I know that there is a very highly recommended Mravinsky performance on
Urania which I have not found yet.
Seems to me that each work needs an extraordinary performance and therefore
I do not expect to collect the Ozawa and the Jarvi and so forth boxes.
As to the 7th (or P7), I was amazed comparing the Malko, Weller, and
Rozhdestvensky (on Melodiya) performances as to how they each handle the
alleged Stalinist Coda which Prokofiev supposedly asked not be used after
Weller has it as an integral part and proceeds full blaze with it whereas
Malko stops and takes a breath before continuing with it. One can delete
Rozhdestvensky definitely has left it off and the difference is amazing.

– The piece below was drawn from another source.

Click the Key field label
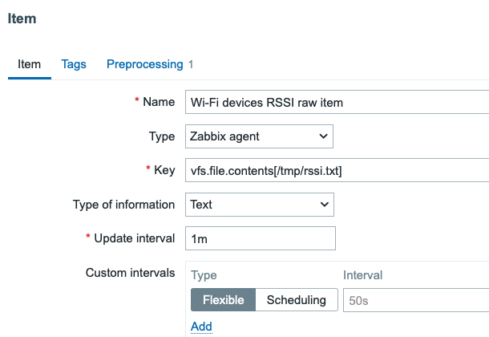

I relistened twice to the Rozh mvt. 4 and it is heart-breaking and
devastating in a way that the others are not. This for the symphony
that is often disparaged.
Perhaps the most amazing thing was to find that I had at one time bought
a used copy of the Chant du Monde CD with the Svetlanov Nevsky and
Zdravista, and Rozhdestvensky Semero Ikh ("Seven, they are Seven", the
Akkadian incantation) and that I had forgotten about it. Now I return
to it and find the works so magical and the performances so non-pareil
and that the CD is very rare. OK, I also found that my copy had a big
scratch on it which ruined the Zdravista until I then discovered that
with EAC I could make a more than acceptable copy.
Compare this for example to the English Chorus which Muti uses on his
recording of Ivan Grozniy and I forswear any non-Russian chorus in such
works forever. That is not to say that any Russian chorus will be on
the level of the chorus in the Svetlanov/Rozhdestvensky performances
just noted. It does mean that no non-Russian chorus should even try.
Of course live performances have to cope with reality. On CDs we can
have the best.
To come back to Gergiev, my main experience with him is in the Fiery
Angle DVD and the audio recordings of Three Oranges and Semyon Kotko.
They are all satisfactory but I have nothing to compare them to.
They are my introductions to these fascinating works.
I am unhappy that the CD recordings use what they call "transliterated
Russian" but which is actually an odd mixture of transliteration and
transcription. Would, oh would that they had given Cyrillic or at least
a pure transliteration.
I also have Gergiev's R&J but have not listened in a long time. My
feeling is that he is not extraordinary and I do like extraordinary
Speaking of which and being very desultory, some years ago an e-mate
had uploaded Nina Koshetz's recording of Sadero's Sicilian language song
"Amuri, amuri" (together with six other performances) to an opera list
I had. It was mind boggling and hers was far and away the greatest of
the seven performances which included that of Rosa Ponselle.
Recently I got the Opal set of Mama Koshetz and simultaneously read
in Nice's Prokofiev biography that P. had advised her, since her name
was then Nina Koshitz, that she had to alter it in order not to become
an object of mirth in the USA. It was she who was Fata Morgana in the
Chicago premiere of Three oranges. Profokiev also wrote his six vocalises
for her but she did not record any Prokofiev.